• Document excerpt:
Case ID: ohio-st_39/html/0365-01.html
Source: Caselaw Access Project
Author: {"author": "Okey, J.", "license": "Public Domain", "url": "https://static.case.law/"}
Date Created: 2024-08-24T03:29:51.129683

Wehrle v. Wehrle.
    A homestead having been assigned by metes and bounds, under the act of 1850 (2 S. & 0.1145, Rev. Stats. § 5485 et seq.), to the widow and unmarried minor children of a decedent, in a proceeding in the probate court by an executor to sell lands to pay debts, orders of such court in the proceeding, directing and confirming a sale of the real estate so assigned, subject to the homestead, and while the same is occupied as such homestead, are not merely voidable but void.
    Error to the District Court of Seneca county.
    John Woolenshnider was executor of Xavier Wehrle, who died in 1854. The personal estate being insufficient to pay debts, the executor filed a petition in the probate court of Seneca eounty to obtain an order for the sale of all the real estate of the testator, consisting of three lots with the improvements thereon in the city of Tiffin. The testator having left a widow and four unmarried minor sons of himself and the widow, the widow and sons composing the testator’s family at the time of his death, part of one of the lots was, at their request, set off by metes' and bounds, in the proceeding to sell, to such widow and sons as a homestead, under the statute then in force. The three lots were sold by the executor, under the order of the probate court, in that proceeding. The lot in which the homestead was assigned was sold subject to the homestead, and George Wehrle became the purchaser thereof. The purchase money was paid, the sales were confirmed, and deeds were executed and delivered, in 1856, to the purchasers. Objection is made that the homestead was assigned to the children only, but by a fair construction of the record the assignment is to be regarded as made to the widow and four unmarried minor sons. The sons having become of age, George Wehrle, in 1876, brought an action in the court of common pleas, against them and the widow, to recover possession of the parcel so set off as a homestead, alleging that the widow and four sons unlawfully keep him out of possession. The court of common pleas held that he was not entitled to recover, the district court affirmed the judgment, and this petition in error is prosecuted by him to obtain the reversal of the judgments.

• Set task A: Based on the Wehrle v. Wehrle case text, decide whether each statement agrees with it. Answer yes or no for each, and quote the words of the case text that decide it: (i) Xavier Wehrle died in 1854. (ii) The testator's real estate consisted of five lots in Tiffin. (iii) George Wehrle brought his 1876 action in the district court.

• Raw records:

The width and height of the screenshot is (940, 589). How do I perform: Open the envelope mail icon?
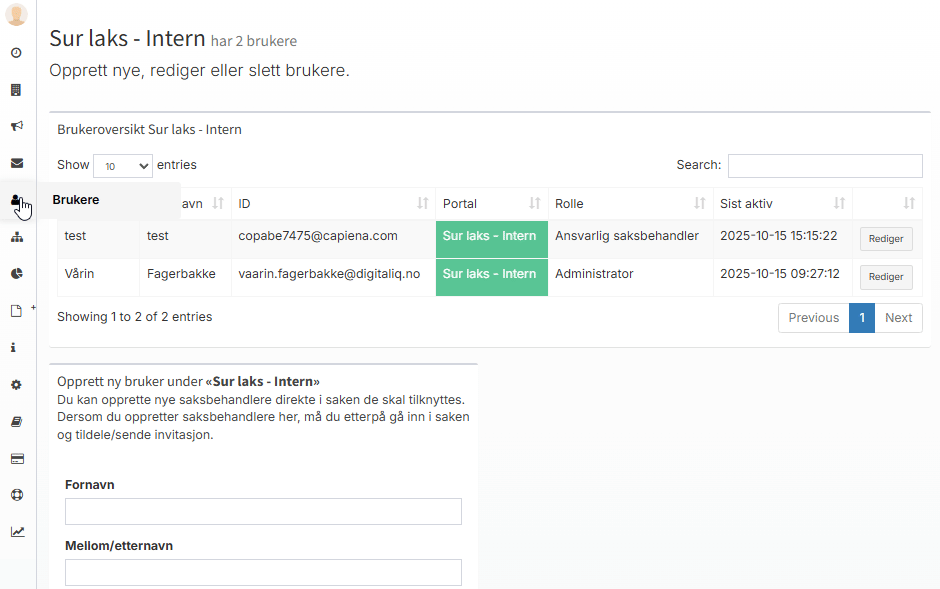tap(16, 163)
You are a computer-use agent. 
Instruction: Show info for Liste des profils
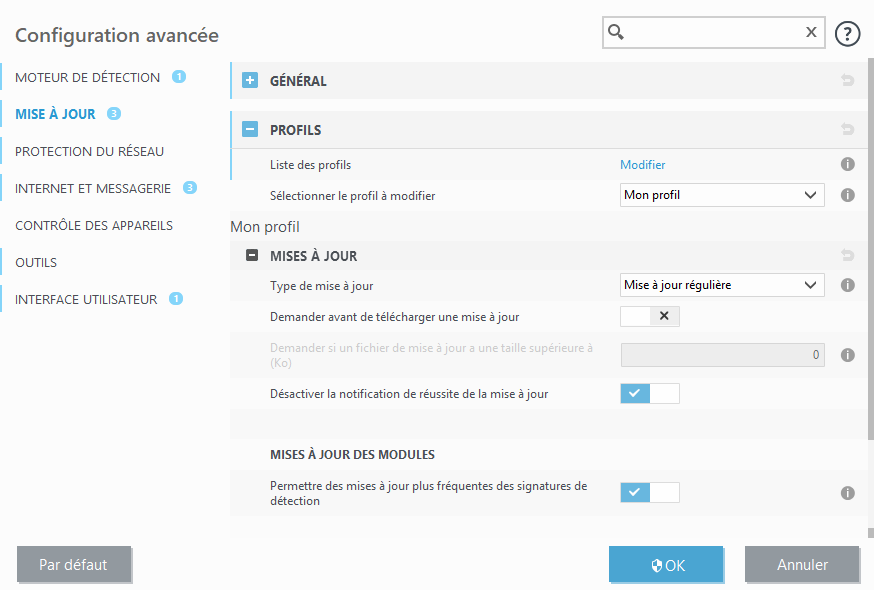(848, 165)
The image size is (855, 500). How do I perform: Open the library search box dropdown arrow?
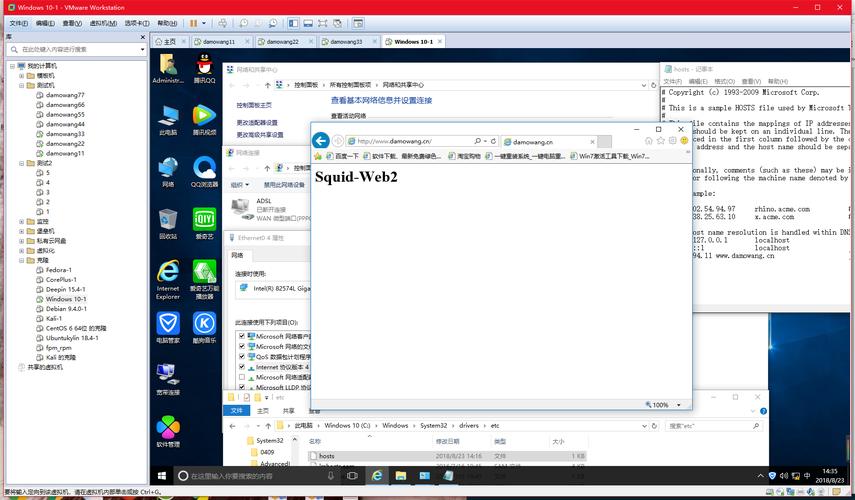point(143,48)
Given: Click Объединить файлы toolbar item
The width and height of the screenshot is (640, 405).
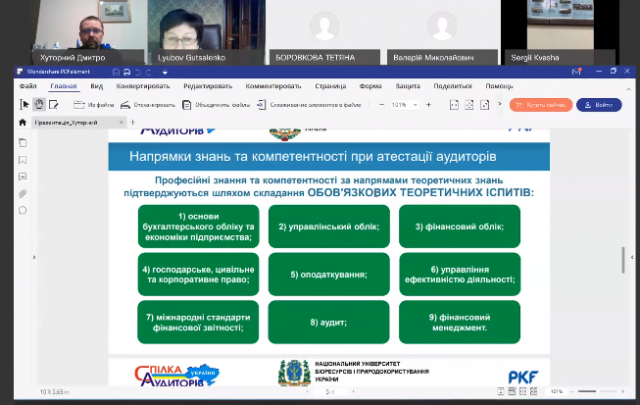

* * *

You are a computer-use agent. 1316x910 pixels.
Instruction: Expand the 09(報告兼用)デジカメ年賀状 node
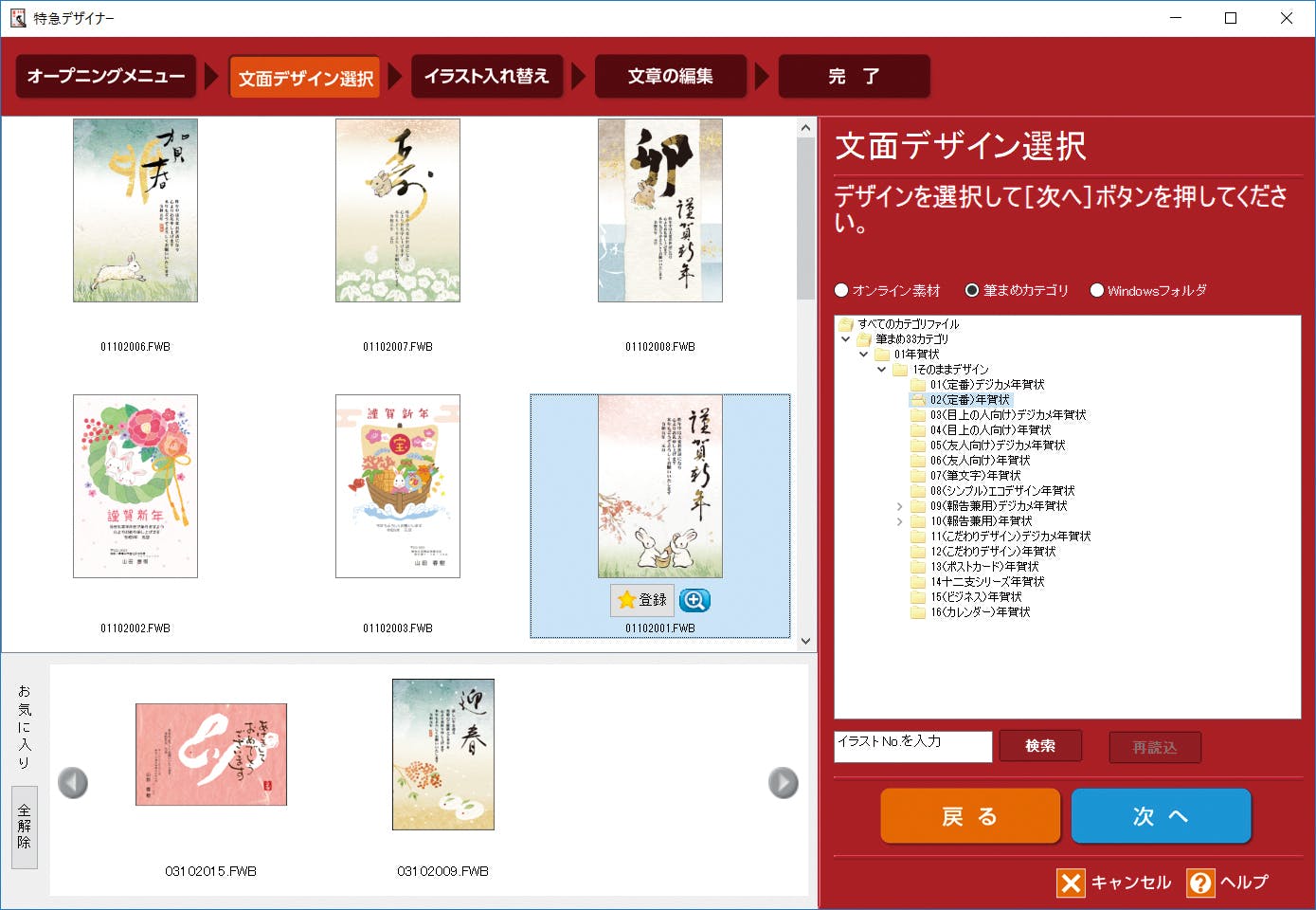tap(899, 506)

• Set task B: Print the records, beginning with the line that contains "The width and height of the screenshot is (940, 589)." and continuing through the line that contains "The width and height of the screenshot is (640, 405).", with both of those lines included. Leave the pictures out.

• Full response A:
(i) Yes: "John Woolenshnider was executor of Xavier Wehrle, who died in 1854."
(ii) No: "consisting of three lots with the improvements thereon in the city of Tiffin."
(iii) No: "George Wehrle, in 1876, brought an action in the court of common pleas"

• Full response B:
The width and height of the screenshot is (940, 589). How do I perform: Open the envelope mail icon?
tap(16, 163)
You are a computer-use agent. 
Instruction: Show info for Liste des profils
(848, 165)
The image size is (855, 500). How do I perform: Open the library search box dropdown arrow?
point(143,48)
Given: Click Объединить файлы toolbar item
The width and height of the screenshot is (640, 405).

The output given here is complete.